* [TASK GOAL]: Line by line, reproduce the records exactly.

* [DATA FOR REVIEW]:
☆ ☆ ☆ ☆ ☆

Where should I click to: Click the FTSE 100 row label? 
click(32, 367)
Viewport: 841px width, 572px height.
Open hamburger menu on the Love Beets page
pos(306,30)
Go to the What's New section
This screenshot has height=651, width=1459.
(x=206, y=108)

☆ ☆ ☆ ☆ ☆

* [WRITTEN RESPONSE]:
Where should I click to: Click the FTSE 100 row label? 
click(32, 367)
Viewport: 841px width, 572px height.
Open hamburger menu on the Love Beets page
pos(306,30)
Go to the What's New section
This screenshot has height=651, width=1459.
(x=206, y=108)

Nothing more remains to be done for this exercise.